The last time Australia's sheep flock was at 73 million was in 1905 when the world population was estimated at slightly less than two billion which meant a ratio of one sheep to every 27 people.
Today the world population is just under seven billion people meaning a ratio of one sheep to 96 people.
Mr Meerwald said these figures were the reason behind high prices for sheep.
"Although the world sheep flock has remained relatively stable for the last 25 to 30 years, the drop in numbers of the Australian and New Zealand flock, which are major suppliers of sheepmeat, has had an impact," he said.
"The Australian and New Zealand flocks, along with Uruguay, are the only flocks that have clean health status and surplus sheep to export."
Flocks in these countries had reduced by 50 to 65pc in the last 20 years.

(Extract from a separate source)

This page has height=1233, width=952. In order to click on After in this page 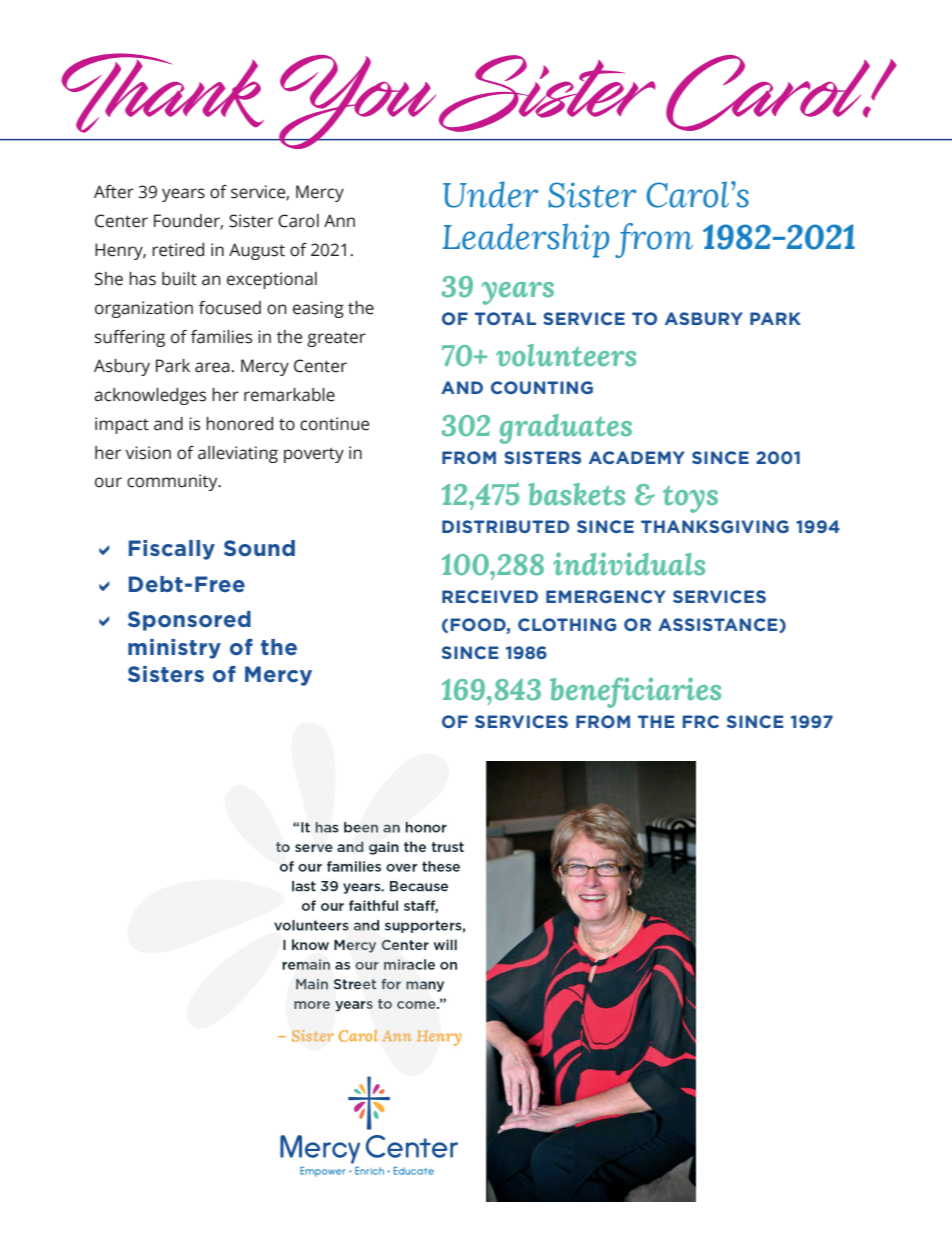, I will do `click(114, 192)`.
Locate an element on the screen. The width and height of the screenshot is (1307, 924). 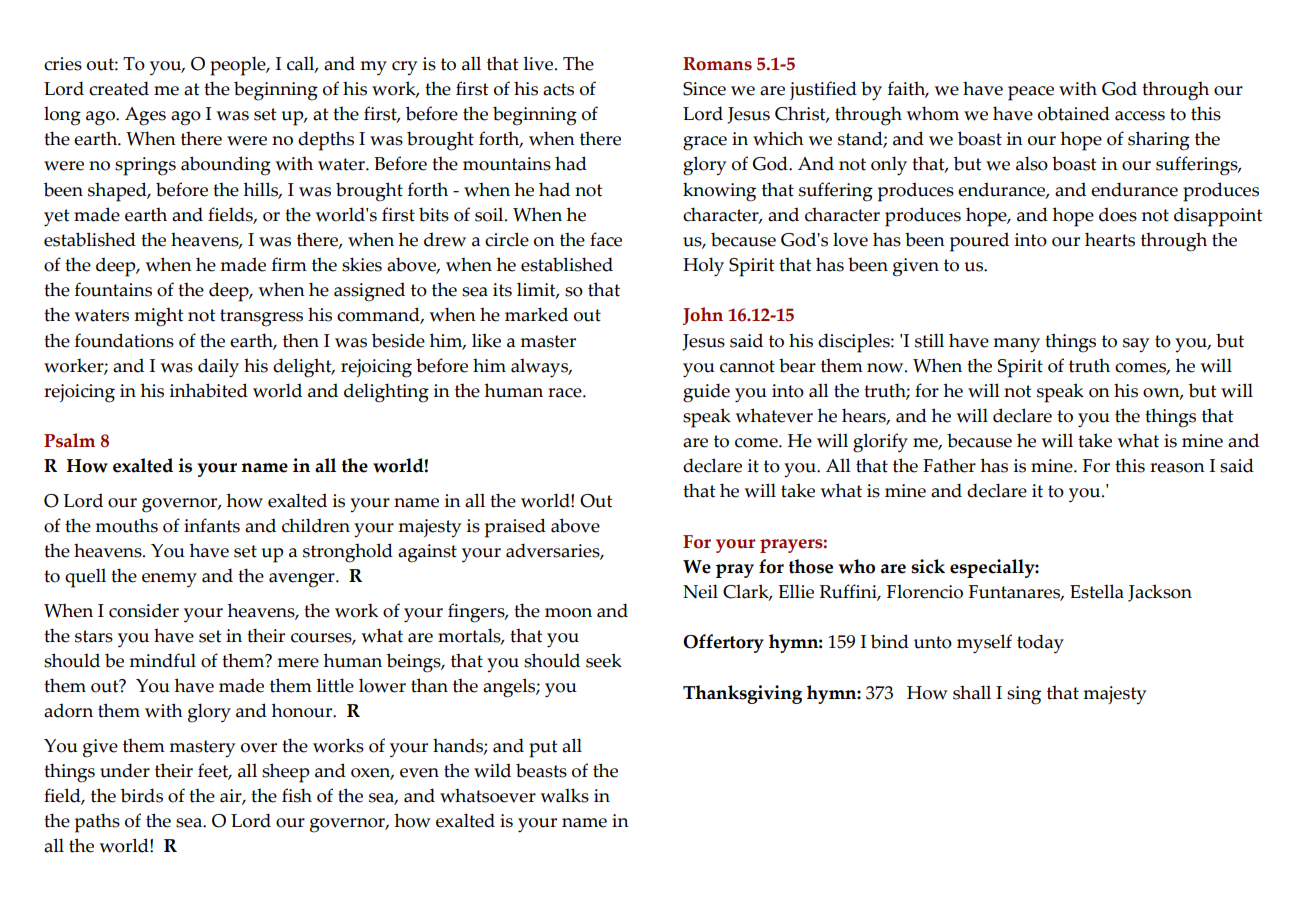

Mr Meerwald said it was really a case of demand increasing globally for sheep meat compared to production which had reached maximum capacity.
"This increasing demand will limit the number of ewes that can be retained to increase breeding flocks in the future," Mr Meerwald said.
"For every additional lamb dropped now, there is already a market."
This meant that any increase in supply would be taken up by the increase in demand and as a result flock numbers would not increase in the near future.
In terms of global consumption, Mr Meerwald did not see this slowing anytime soon.
"A good way to consider what is happening globally is to look at China," Mr Meerwald said. "In 1961 China did not rate as a consumer of red meat, now it accounts for 20 per cent.
"If we look what is happening with their consumption and flock figures it gives us a good understanding worldwide.
"China is certainly reaching capacity as domestic and export demand is capping productivity."
The last 20 years had seen an over supply of sheep meat, but this had now dried up and any increase in demand would see an increase in price.
Mr Meerwald said the demand from the Middle East was still strong despite the higher prices as it was driven by cultural and religious reasons.
"Some are starting to question why they are paying double the price compared to a few years ago when the sheep today are two-thirds the weight," Mr Meerwald said.
"But the ships still keep going, although some buyers have started to source sheep from Africa and others are buying frozen products.
"We have been under price pressure for a while but the advantage we have is that we are closer to the markets, which means cheaper freight.
"The buyers are looking for value for weight because they want to get as many kilograms a head for their investment."